Leo XIII also saw a fundamental connection between the right to private property and the rights of the family.
"That right to private property, therefore, which has been proved to belong naturally to individual persons, must in likewise belong to a man and his family; nay, that right is all the stronger in proportion as the human person receives a wider extension in the family group," he said.
"It is a most sacred law of nature that a father should provide food and all necessaries for those he has begotten,; and, similarly, it is natural that he should wish that his children who carry on, so to speak, and continue his personality, should be by him provided with all that is needful to enable them to keep themselves decently from want and misery amid the uncertainties of this mortal life," the pope wrote.

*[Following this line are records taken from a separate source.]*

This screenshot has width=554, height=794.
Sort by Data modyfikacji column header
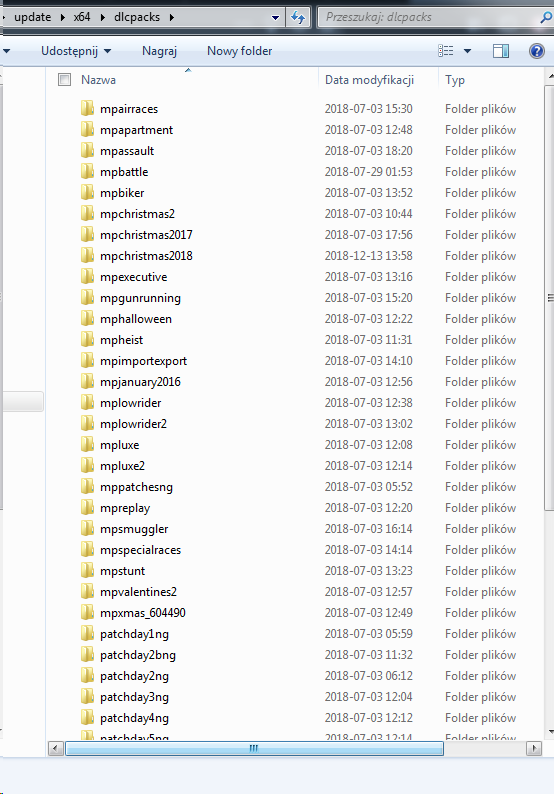point(369,80)

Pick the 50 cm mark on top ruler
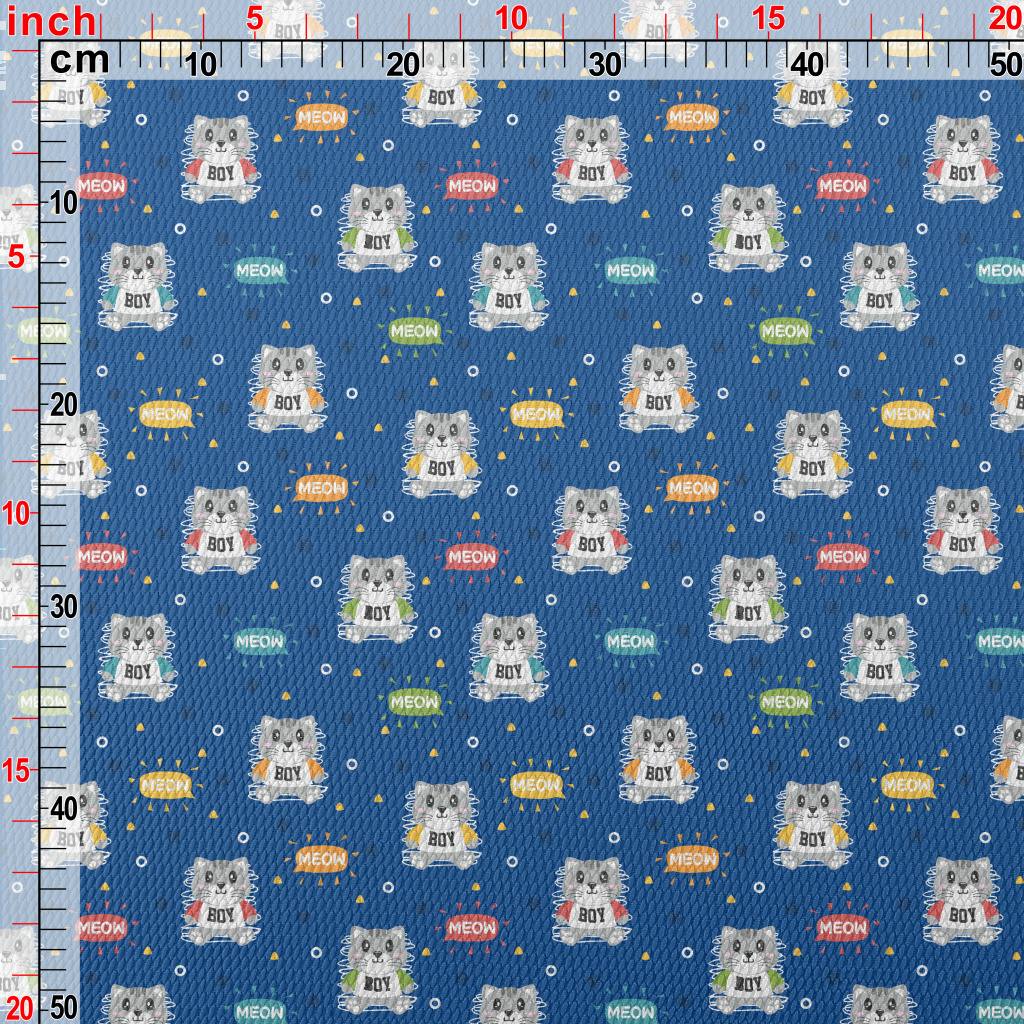(x=1005, y=65)
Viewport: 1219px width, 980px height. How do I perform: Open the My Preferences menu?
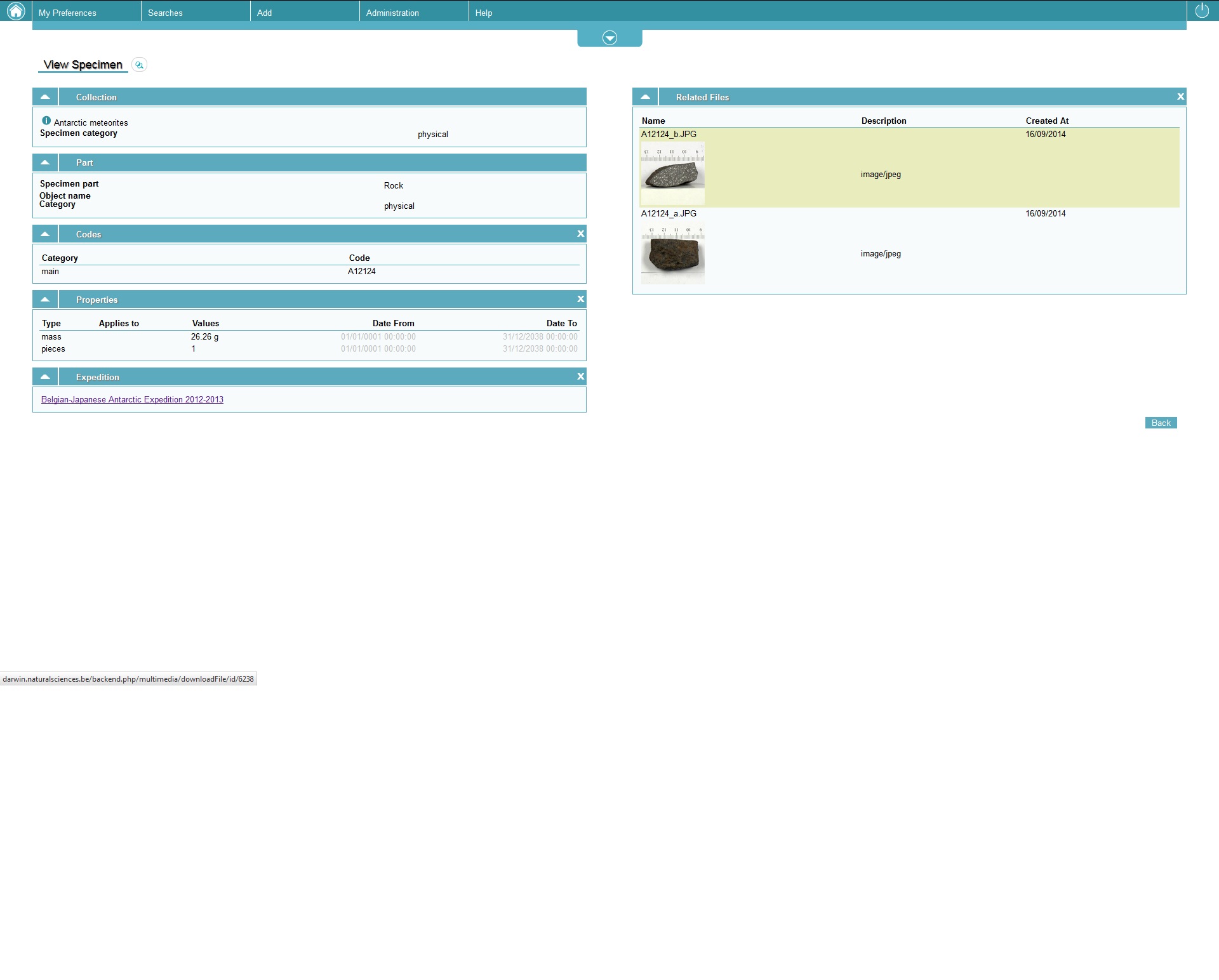tap(67, 13)
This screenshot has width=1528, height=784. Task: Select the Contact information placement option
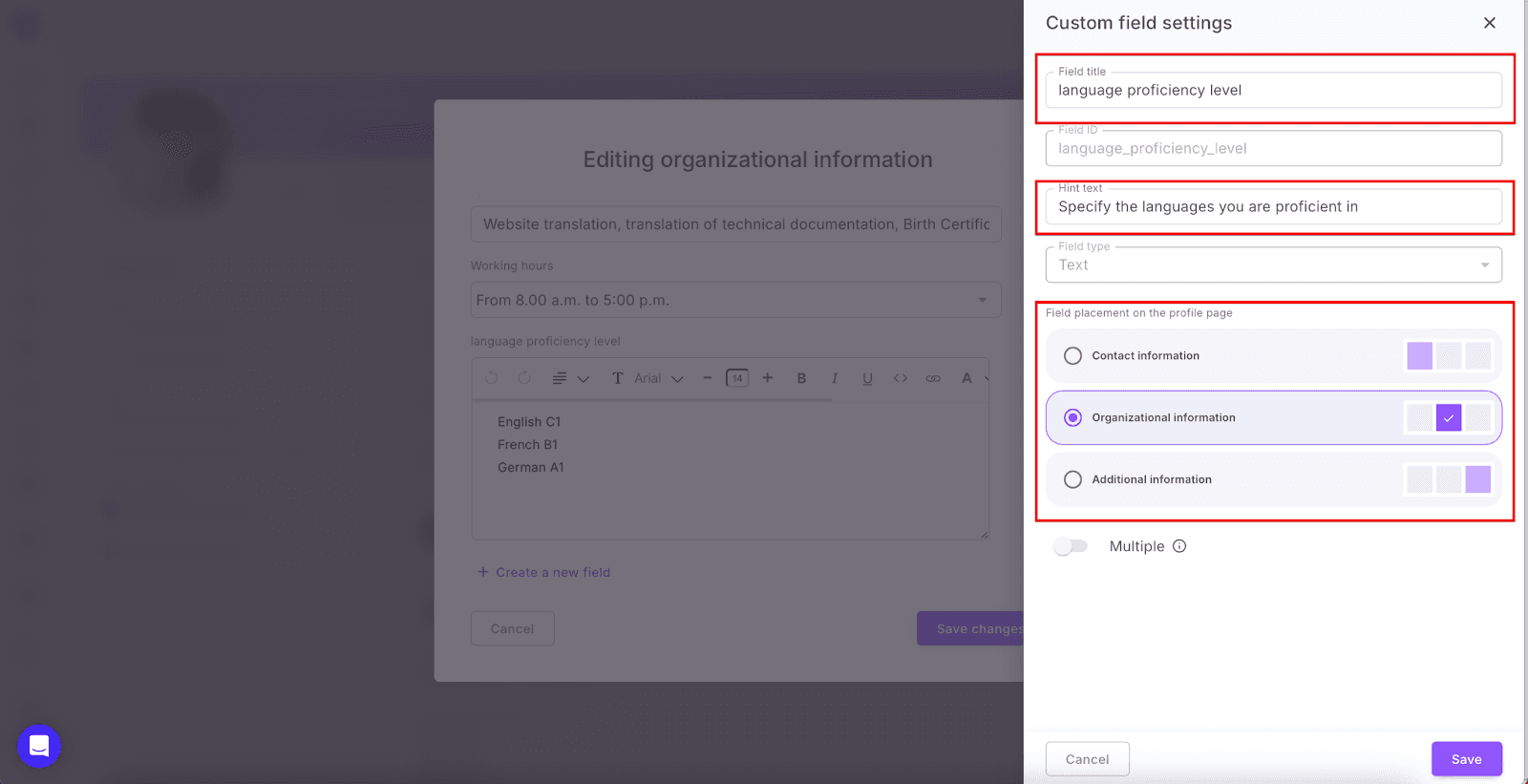[x=1073, y=356]
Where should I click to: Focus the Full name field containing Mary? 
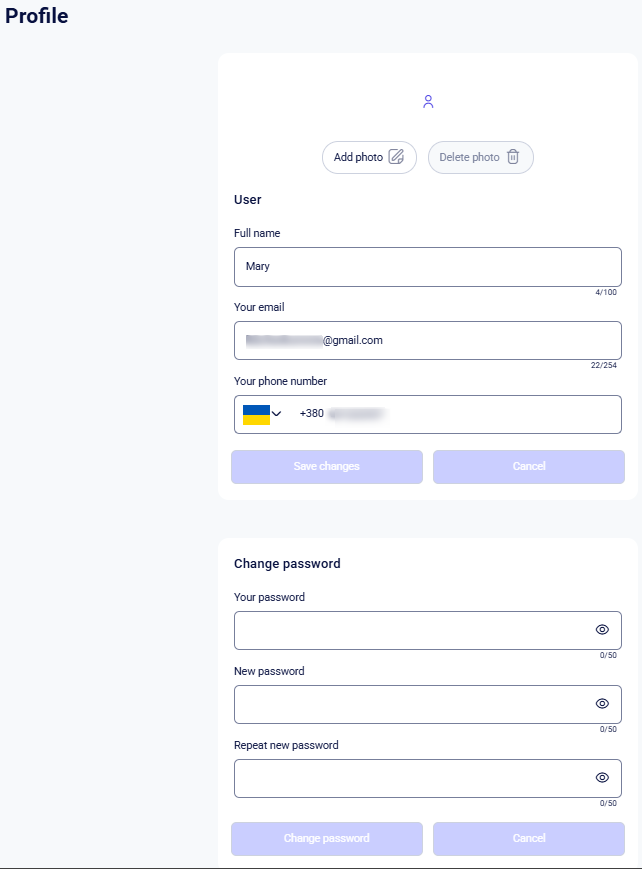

"Now, in no other way can a father effect this except by the ownership of productive property, which he can transmit to his children by inheritance," he said.
This pope saw overbearing government as a threat to the family.
"If the citizens, if the families on entering into association and fellowship, were to experience hindrance in a commonwealth instead of help, and were to find their rights attacked instead of being upheld, society would rightly be an object of detestation," said Leo XIII.
"The contention, then, that the civil government should at its option intrude into and exercise intimate control over the family and the household is a great and pernicious error," he said.
This did not mean there should not be public assistance for families in extreme circumstances.
"True, if a family finds itself in exceeding distress, utterly deprived of the counsel of friends, and without any prospect of extricating itself, it is right that extreme necessity be met by public aid, since each family is a part of the commonwealth," said the pope.
"In like manner," he said, "if within the precincts of the household there occur grave disturbances of mutual rights, public authority should intervene to force each party to yield to the other its proper due; for this is not to deprive citizens of their rights, but justly and properly to safeguard and strengthen them."
"But," Leo XIII said, "the rulers of the commonwealth must go no further; here nature bids them stop."
"Hence, it is clear that the main tenet of socialism, community of goods, must be utterly rejected, since it only injures those whom it would seem meant to benefit, is directly contrary to the natural rights of mankind, and would introduce confusion and disorder into the commonweal," said the pope.
"The first and most fundamental principle, therefore, if one would undertake to alleviate the condition of the masses," he concluded, "must be the inviolability of private property."
Pope Leo did not ignore the fact that greedy and amoral capitalists would seek to exploit and mistreat workers. He expressly recognized it.
At the core of his answer to this were Christian morality and the words of Jesus Christ.
"As long as you did it to one of the least of My brethren you did it to me," he quoted from the Gospel of Matthew.
"Whoever has received from the divine bounty a large share of temporal blessings, whether they be external and material, or gifts of the mind," said this great pope, "has received them for the purpose of using them for the perfecting of his own nature, and, at the same time, that he may employ them, as the steward of God's providence, for the benefit of others."